Going, going, gone: The Braves had no further need of John Hart

John Hart,  pursuer of other opportunities.

John Hart,  pursuer of other opportunities.

It would be hard to claim that the Hart/Coppolella partnership worked, given that neither of the two Johns will be around for a fourth season. To say that it failed wouldn’t be accurate, either. The Braves are in a better place in November 2017 than in November 2014, when the Johns – as was the case in every trade, of which there were many, the John that mattered was Coppolella – embarked on what Hart deemed a “reset.”

The resetting part went about as well as a reset can. (Yes, there were mistakes. Go ask the Astros if they got everything right in their climb from 111 losses to World Series champs.) The Braves wanted young pitching, and they’ve got scads of it. But the way in which the reset was conducted drew scrutiny from MLB, and that’s why Coppolella was jettisoned Oct. 2. And now, in the wake of Alex Anthopoulos’ arrival as general manager/head of baseball operations, Hart likewise has been elbowed aside.

The Braves, see, were embarrassed.
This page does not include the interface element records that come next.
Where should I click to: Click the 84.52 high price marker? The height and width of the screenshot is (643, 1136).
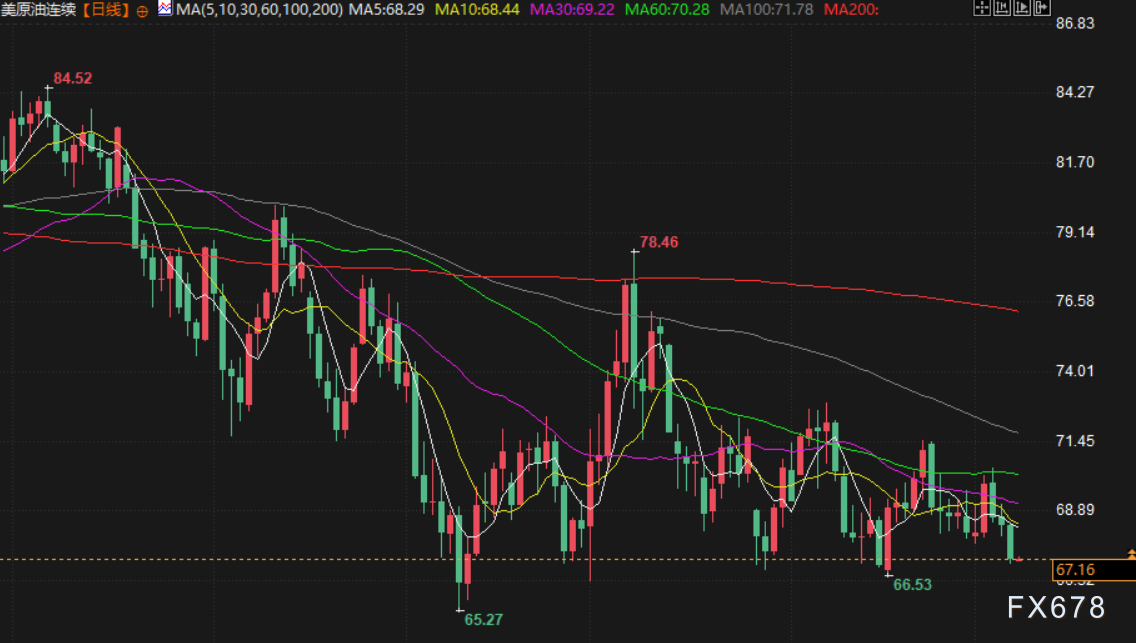click(73, 78)
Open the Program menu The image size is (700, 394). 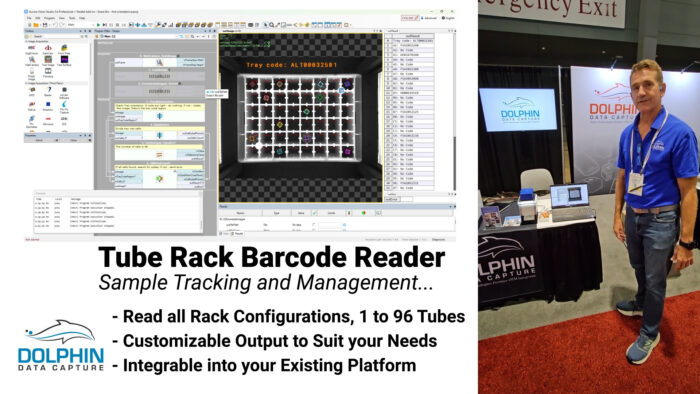[x=50, y=18]
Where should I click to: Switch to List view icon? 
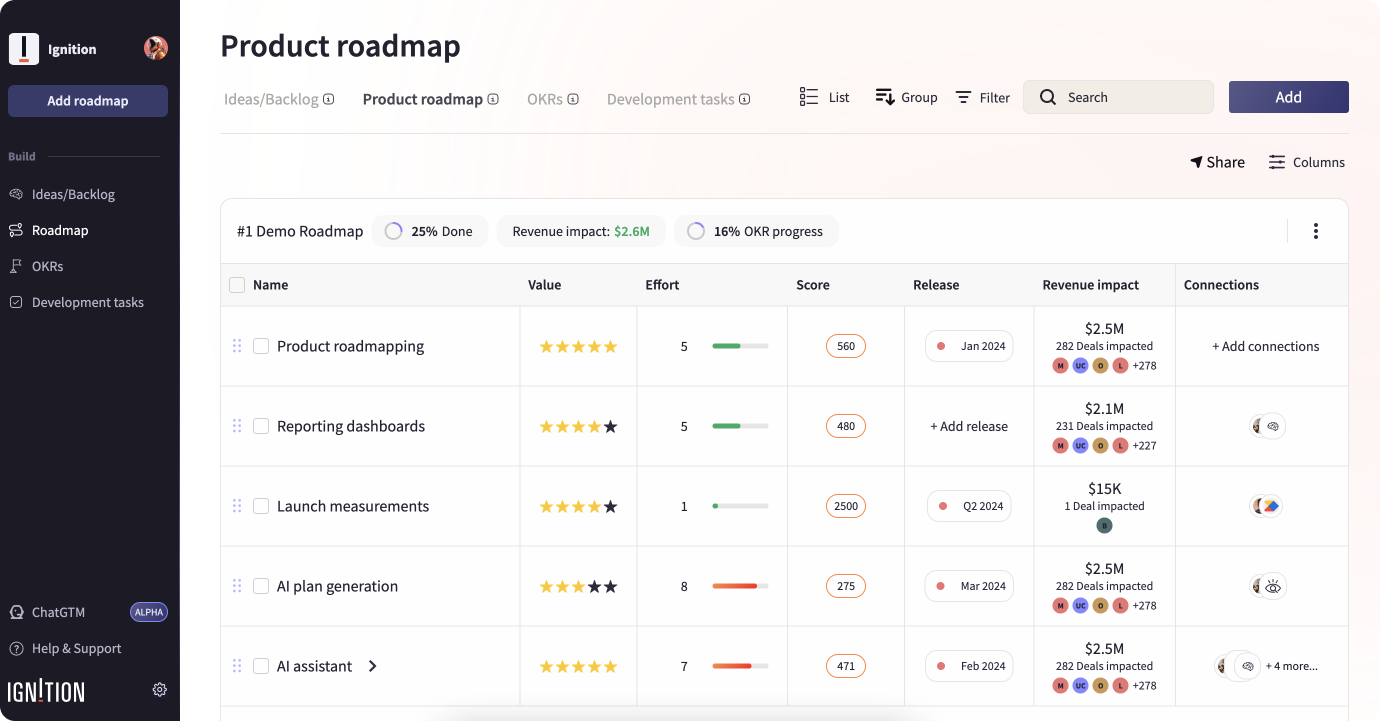(809, 97)
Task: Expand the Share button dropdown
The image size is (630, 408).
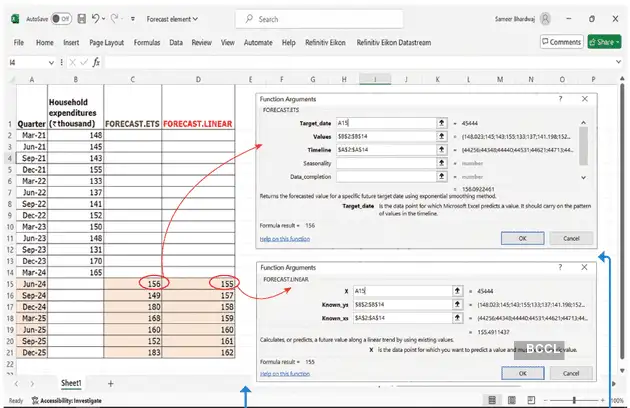Action: 616,42
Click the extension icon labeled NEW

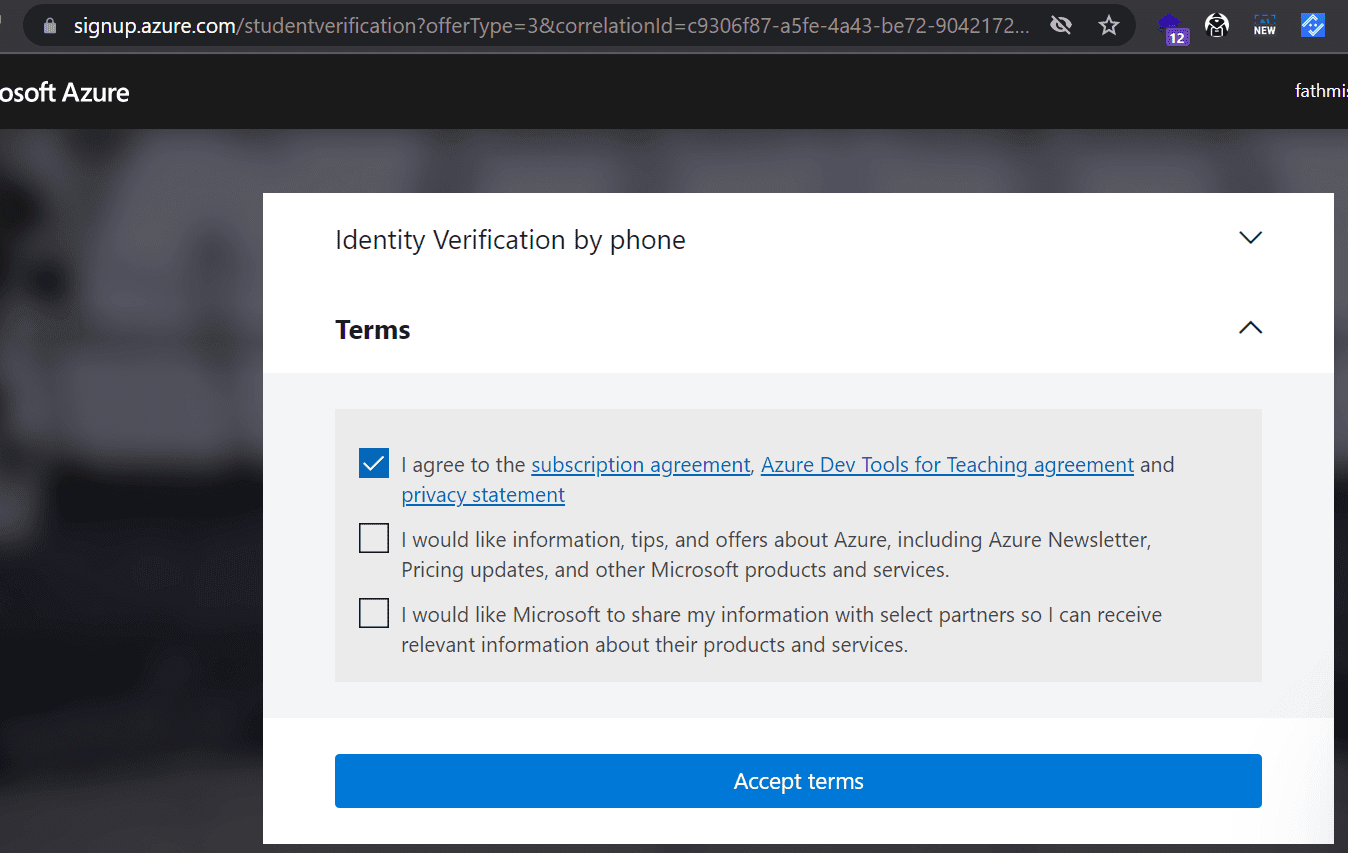[x=1265, y=26]
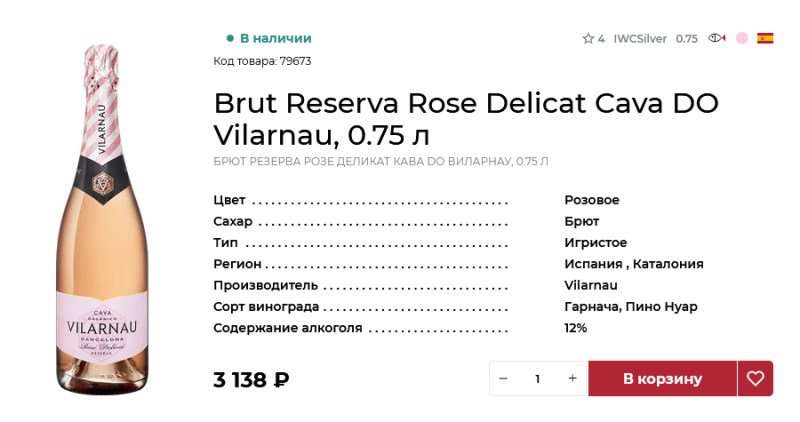
Task: Click the Vilarnau producer value
Action: pyautogui.click(x=590, y=285)
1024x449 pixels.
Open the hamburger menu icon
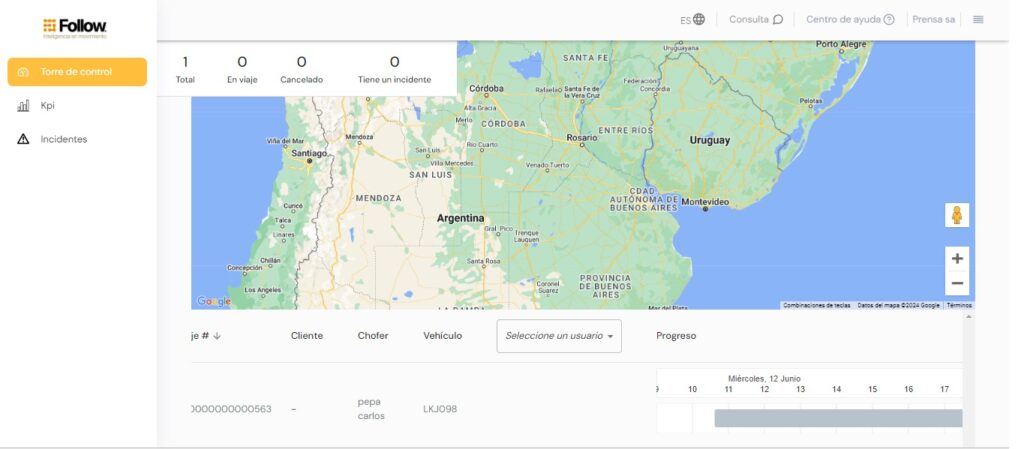[978, 19]
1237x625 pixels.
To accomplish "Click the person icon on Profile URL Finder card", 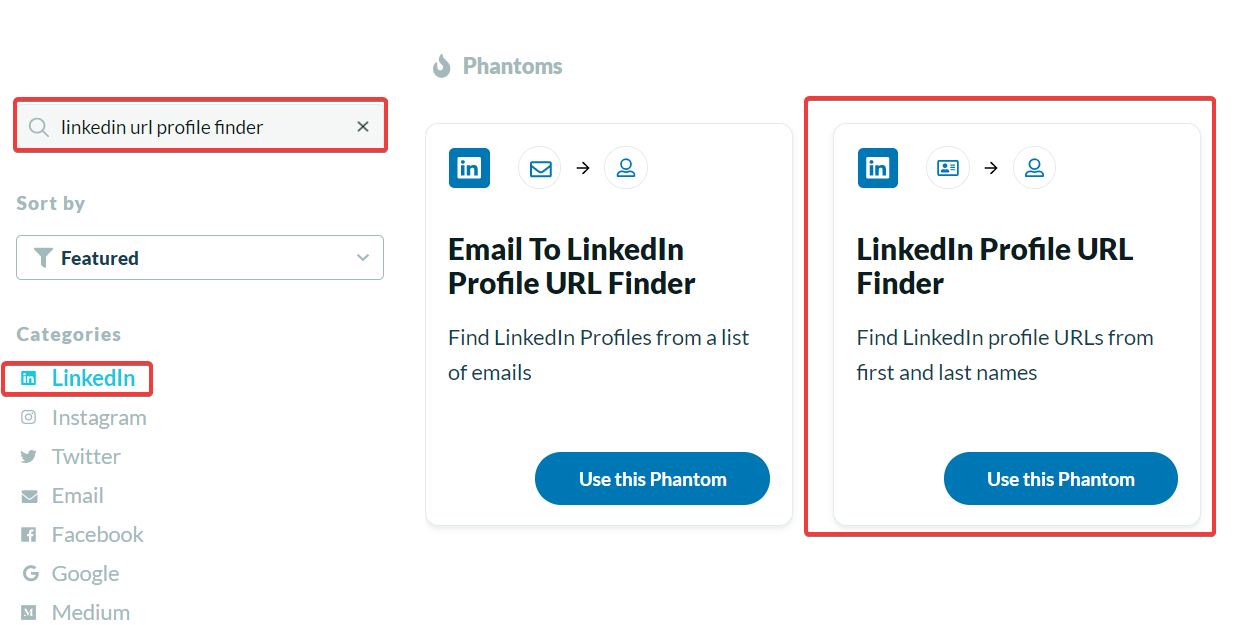I will [1034, 168].
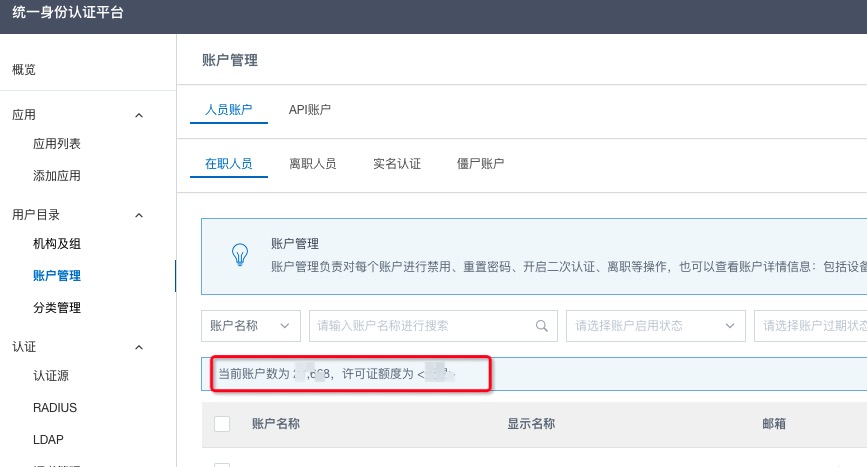Select the 人员账户 tab
Image resolution: width=867 pixels, height=467 pixels.
coord(228,109)
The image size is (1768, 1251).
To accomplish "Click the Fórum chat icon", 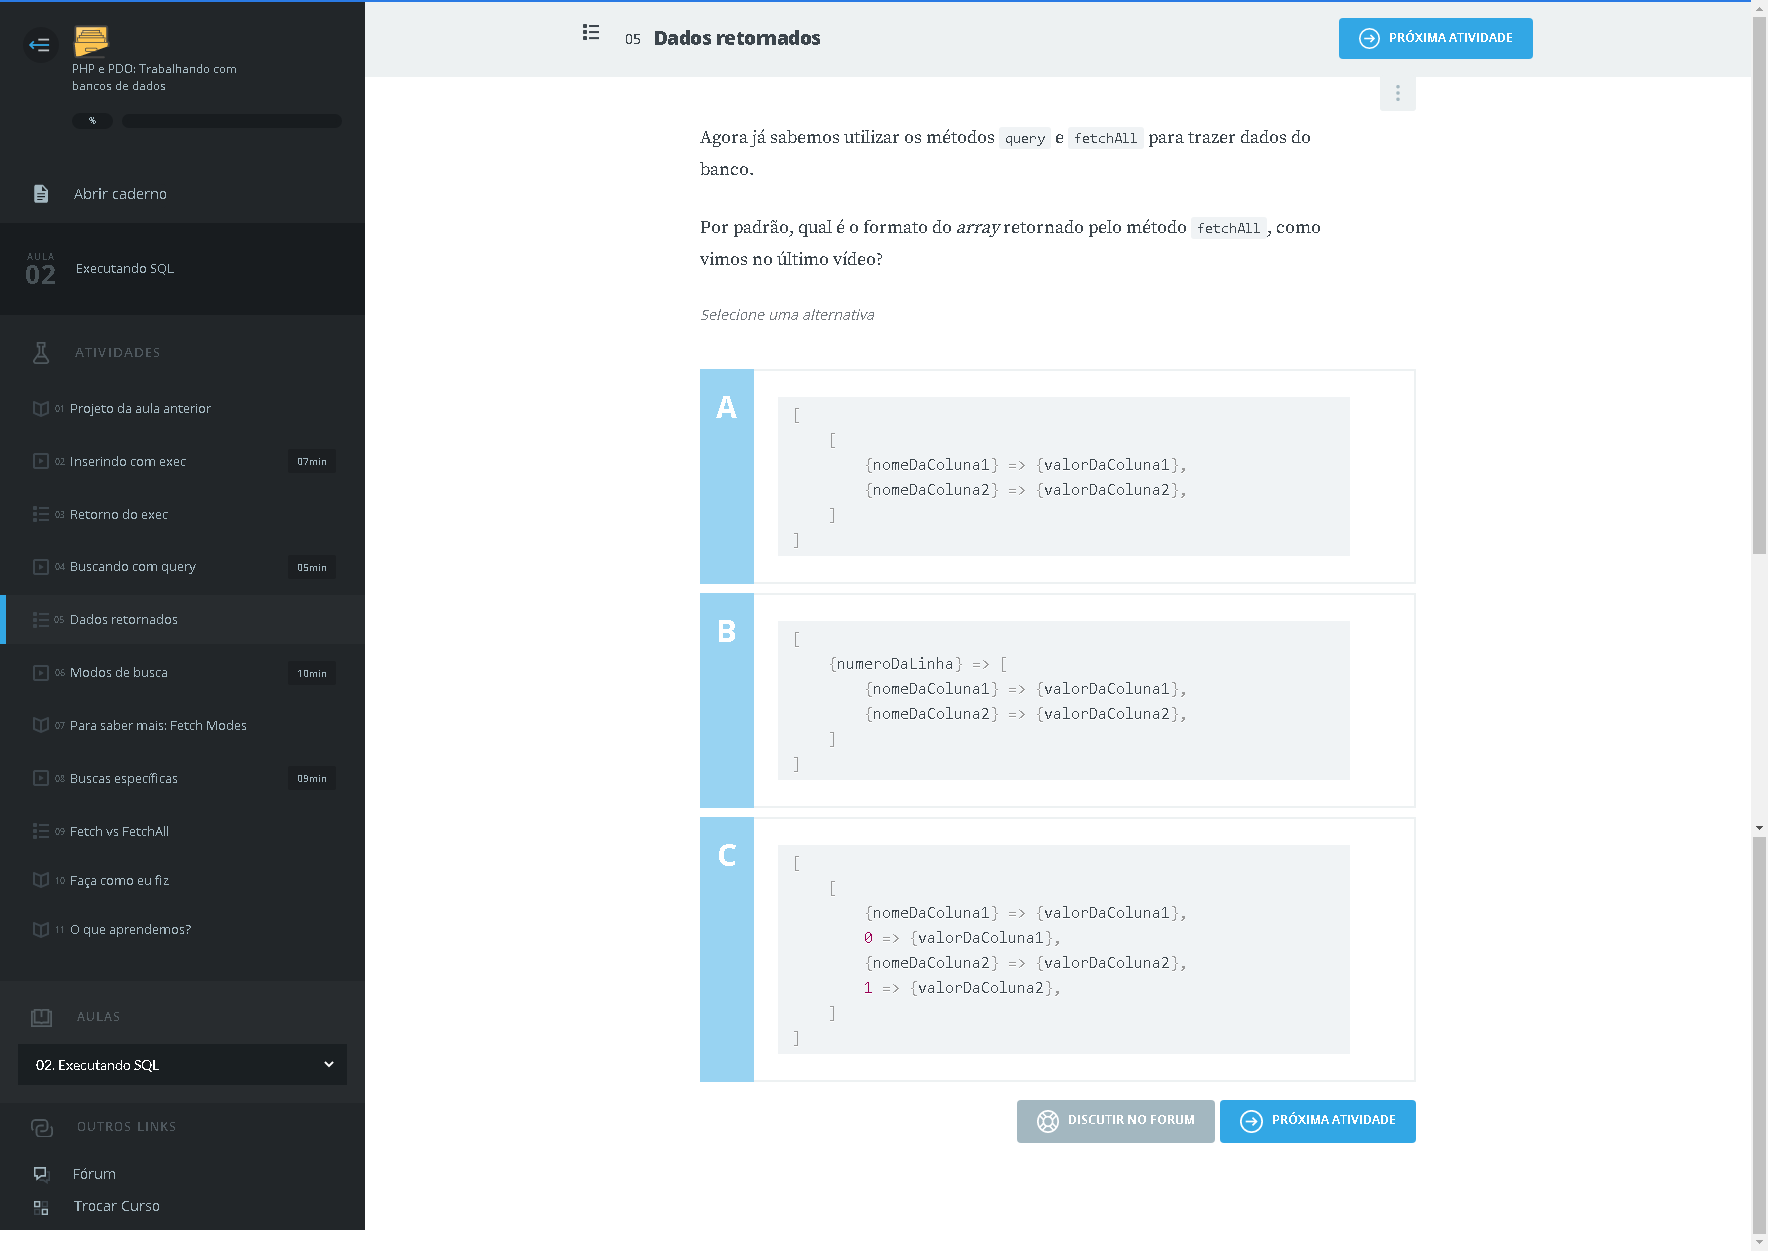I will (x=41, y=1174).
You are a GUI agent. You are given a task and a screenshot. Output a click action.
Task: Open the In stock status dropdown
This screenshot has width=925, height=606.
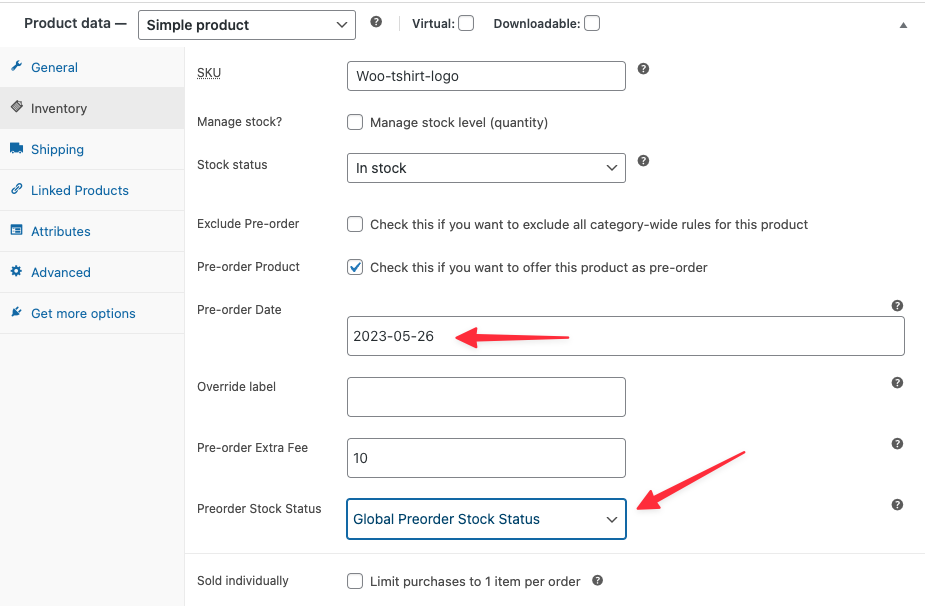coord(486,168)
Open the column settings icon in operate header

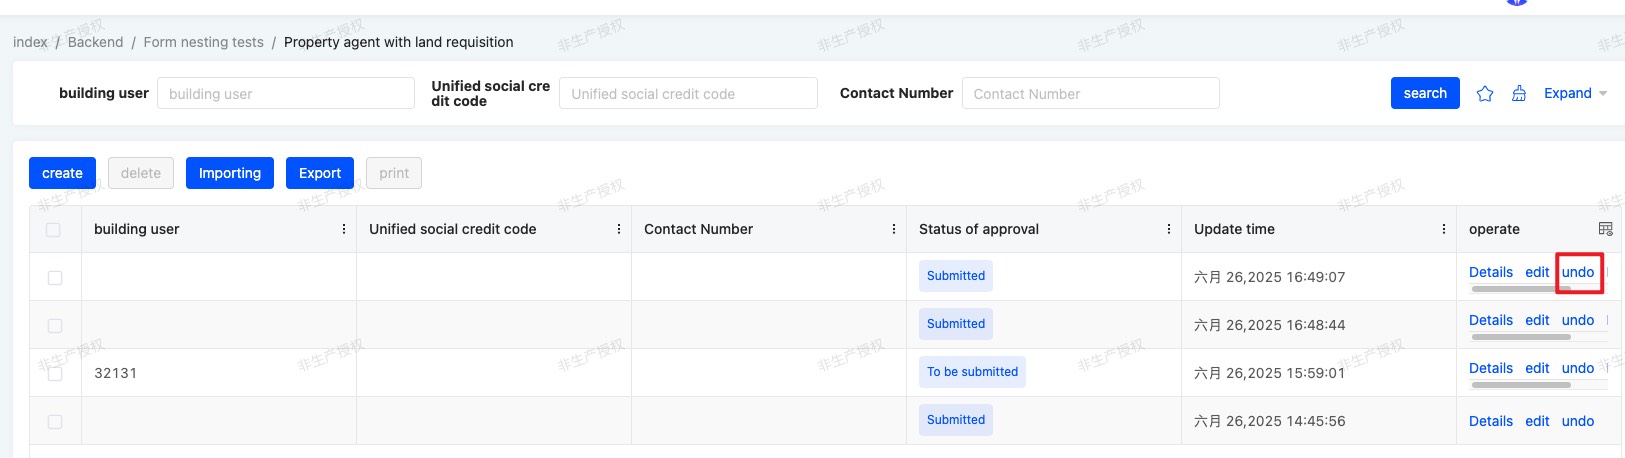coord(1605,229)
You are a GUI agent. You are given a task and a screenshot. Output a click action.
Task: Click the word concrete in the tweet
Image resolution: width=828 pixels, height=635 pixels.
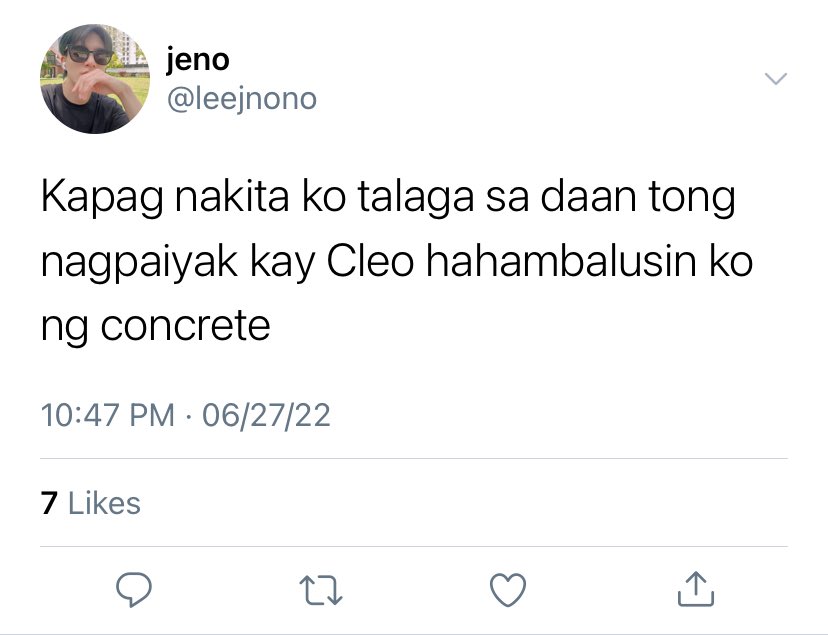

They were embarrassed that Coppolella, apparently in conjunction with the also-booted Gordon Blakeley, flouted rules in the international market. (That many clubs flout doesn’t make it right.) They were also embarrassed that Hart’s supervisory style was viewed by MLB – invoking the description offered to ESPN’s Jerry Crasnick – as “disengaged.” Such ignorance is the reason Hart might walk away from this mess without being sanctioned; it’s also the reason the Braves wanted him gone.

Background: Hart was living in semi-retirement when John Schuerholz, among his best friends, commissioned him as a consultant in the offseason of 2013-14. In retrospect, it’s clear that Schuerholz was laying groundwork for what would be the firing of GM Frank Wren, on whom Schuerholz had soured, in September 2014. At the cold-blooded media briefing following Wren’s “termination,” Hart – who hadn’t done anything but consult for the Braves – shared a dais with franchise pillars Schuerholz and Bobby Cox.

Schuerholz’s grand design was to dump Wren and have Hart serve as a caretaker. Hart initially balked at staying long-term. He liked his life. He was working at MLB TV and living in Orlando. He brought the Cleveland Indians up from oblivion. He left the Texas Rangers in the hands of Jon Daniels, among his many proteges. His legacy in the sport was secure. After much cajoling, he agreed to take over as Braves president and serve as mentor to Coppolella.

Some in baseball wondered how hard Hart, who turned 66 in 2014, would work. (Toward the end of his time with the Rangers, he was more figurehead than force.) He and Coppolella would talk every day, many times most days, but the much younger man was the reset’s engine. When Coppolella was named full-blown GM in October 2015, the question then became: What would be left for Hart to do?

Today we have something approaching an answer, and that answer is, “not much.” Hart wasn’t always in the office – he maintained his Florida residence and also a place in the mountains – and this became a source of concern. He was being paid a president’s wages while acting as more of a consultant. If Hart really didn’t know what Coppolella/Blakeley were doing, where the heck had he been?

Monday’s presser was rich in subtext. We’d been led to believe that Hart would hire the new GM, but he wasn’t on the dais or even in town for the actual presentation. CEO Terry McGuirk announced that Hart would become a “special adviser,” and he took pains to stress that the ex-president would have no part of baseball operations. As if to allay any fears of lingering contamination, he also said this would happen “immediately.” Whenever a reporter subsequently broached Hart’s name, McGuirk all but cringed.

Friday’s announcement that Hart was leaving the Braves “to pursue other opportunities” was the official kiss-off, and not a moment too soon. It had been reported that Hart was telling people at this week’s GM meetings in Orlando that he was still involved in baseball ops – even after McGuirk had told the world otherwise. With Anthopoulos aboard, there was no further need for a mentor or a president. In sum, no further need for Hart.

Thus ends a strange chapter in Braves’ annals. The men in charge of the great rebuild have been tossed aside, while their successor seems downright giddy over the riches he inherits. Said Anthopoulos: “The young talent that’s here is as good as you’re going to get in the game.”

And maybe, for the Braves to go from rebuilders to contenders, this needed to happen. (Not in this way, but you can’t always get what you want.) Anthopoulos has run a team before. He knows what he’s doing. He’ll essentially be his own president. He’ll be, ahem, fully engaged.